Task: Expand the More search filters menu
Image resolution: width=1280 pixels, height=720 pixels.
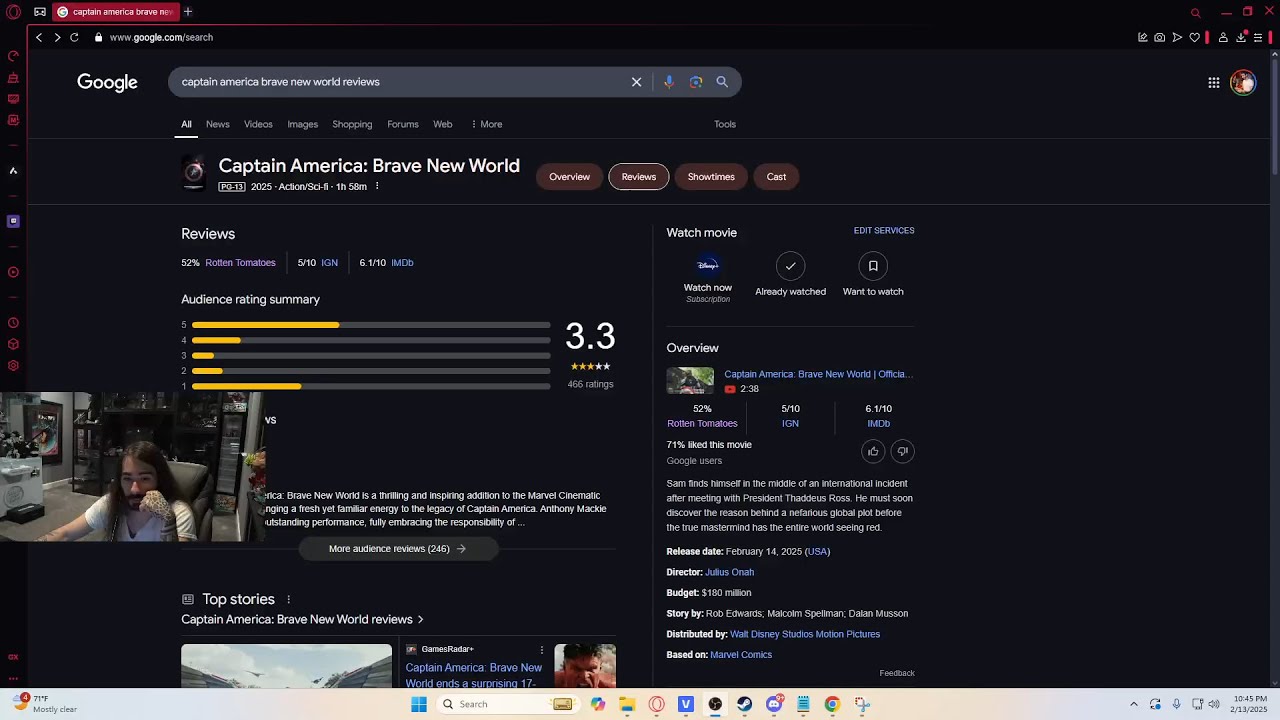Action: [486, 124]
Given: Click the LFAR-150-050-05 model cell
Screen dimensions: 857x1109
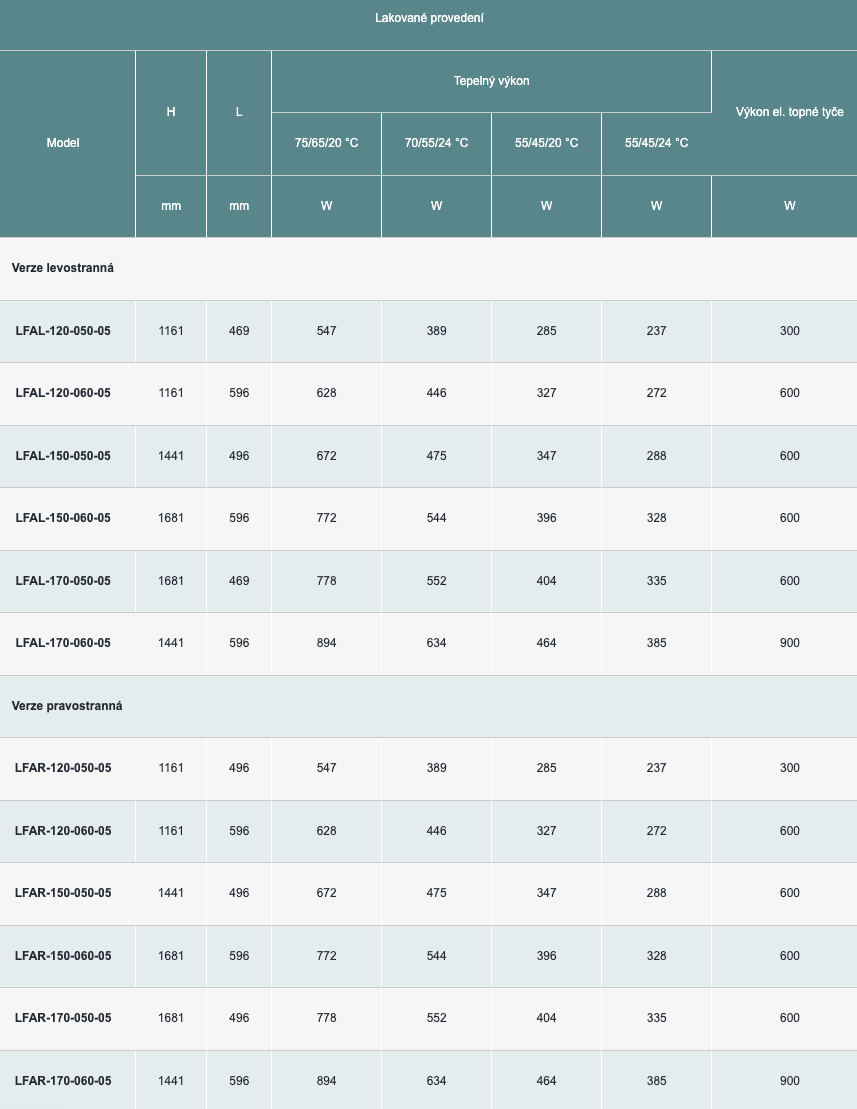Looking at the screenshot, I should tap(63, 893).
...
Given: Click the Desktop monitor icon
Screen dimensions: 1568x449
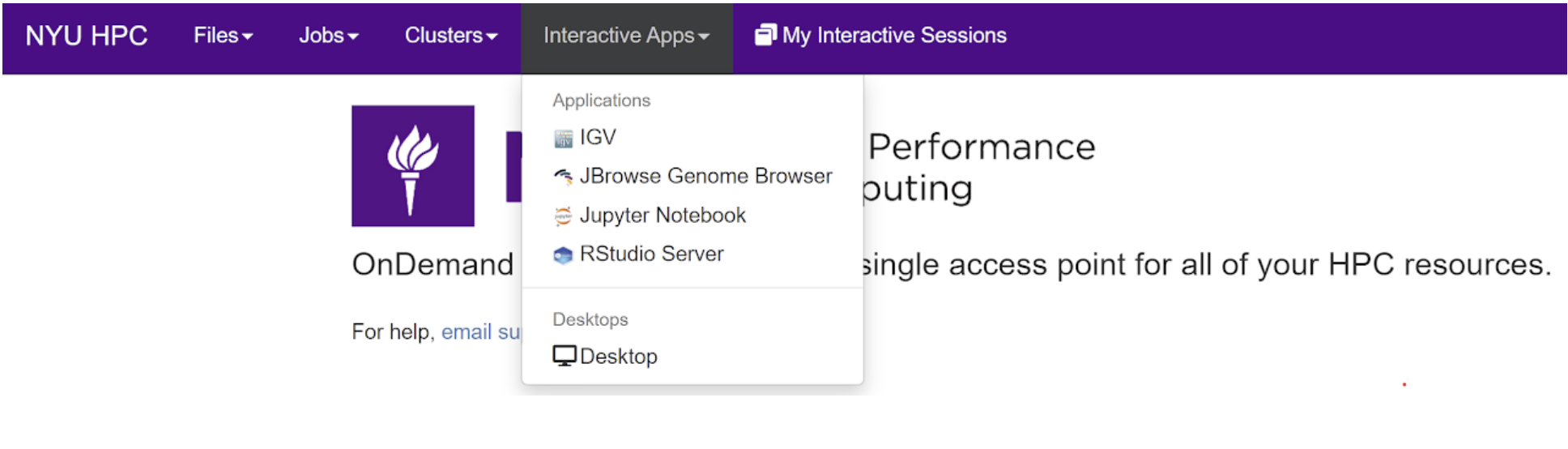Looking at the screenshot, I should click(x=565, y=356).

Work to complete
Locate every row above containing the word "dimensions" with matching case, and copy each of those rows in full.

Finished answer
Screen dimensions: 857x1109
Screen dimensions: 1568x449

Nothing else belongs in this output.